A me è poi venuto in mente che ne “I reietti dell’altro pianeta”, altrimenti noto come “Quelli di Anarres”, titolo originale “Dispossessed: an ambiguos utopia”, di Ursula K. Le Guin, al capitolo 10 ci sono due parti che hanno attinenza con il discorso, le ho copincollate.
SPOILERONI SEGUONO
– Accidenti, sono d’accordo! Ora, è proprio la cosa che alcuni non capiscono. Ma come la vedo io, se vai molto in giro a copulare quando sei un ragazzo, è quello il periodo migliore, ma poi finisci per accorgerti che è sempre la stessa cosa. Una gran bella cosa, però! Comunque, ciò che è diverso non è la copula; è l’altra persona. E diciott’anni è appena l’inizio, giustissimo, se vuoi capire fino in fondo quella differenza. Almeno, se quella che vuoi capire è una donna. Una donna non ammetterà mai che un uomo sia altrettanto un problema, ma forse le donne fanno finta… Comunque, è proprio questo il piacere della cosa. Il problema, le finte e controfinte e così via. La varietà. Ma per avere la varietà non basta semplicemente andare in giro. Io giravo tutta Anarres, da giovane. Ho portato macchine in ogni Divisione. Avrò conosciuto cento ragazze in tante città diverse. E la cosa diventava noiosa. Allora sono tornato qui, e faccio questo percorso ogni tre decadi, anno dopo anno in questo deserto, sempre lo stesso, dove non si distingue una collina di sabbia dall’altra ed è tutto uguale per tremila chilometri da qualunque parte uno guardi, e torno a casa dalla stessa compagna… e non mi annoio neppure una volta. Non è il cambiare sempre da un posto all’altro, che ti tiene interessato. È l’avere il tempo dalla tua. Lavorare con esso, non contro di esso.
[…]
L’esaudimento, pensò Shevek, è una funzione del tempo. La ricerca del piacere è circolare, ripetitiva, atemporale. La ricerca di varietà dello spettatore, del cacciatore di emozioni, di colui che pratica la promiscuità sessuale, termina sempre nello stesso punto. Ha una fine. Giunge alla fine e deve ricominciare. Non è un viaggio di andata e ritorno, ma un ciclo chiuso, una stanza chiusa a chiave, una cella.
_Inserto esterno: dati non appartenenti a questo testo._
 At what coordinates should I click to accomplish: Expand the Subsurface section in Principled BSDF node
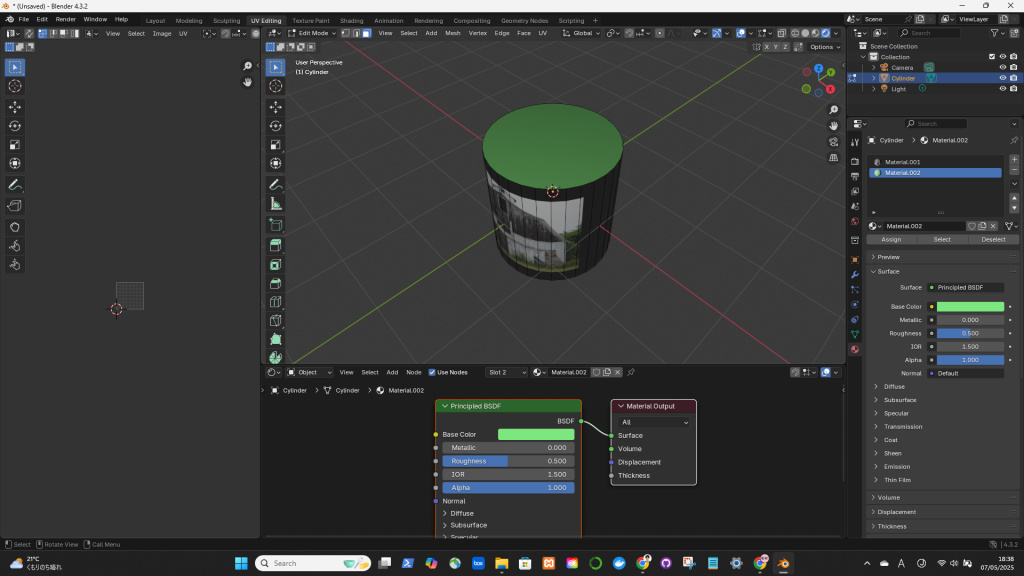[x=468, y=525]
Al di fuori della stanza chiusa a chiave c’è il passaggio del tempo, in cui lo spirito può, con la fortuna e il coraggio, costruire le fragili, improvvisate, improbabili strade e città della fedeltà: un paesaggio abitabile dagli esseri umani.
Soltanto quando un atto si svolge entro il paesaggio del passato e del futuro esso è un atto umano. La fedeltà, che asserisce la continuità di passato e futuro, e collega il tempo in un tutto unico, è la radice della forza umana; non c’è alcun bene che si possa compiere senza di essa.
Così, guardando indietro a quei quattro anni, Shevek li vide non come anni sprecati, ma come una parte dell’edificio che egli e Takver stavano costruendo con le loro vite. Il valore del lavorare con il tempo, invece che contro di esso, egli pensò, è che così non è sprecato. Anche il dolore conta.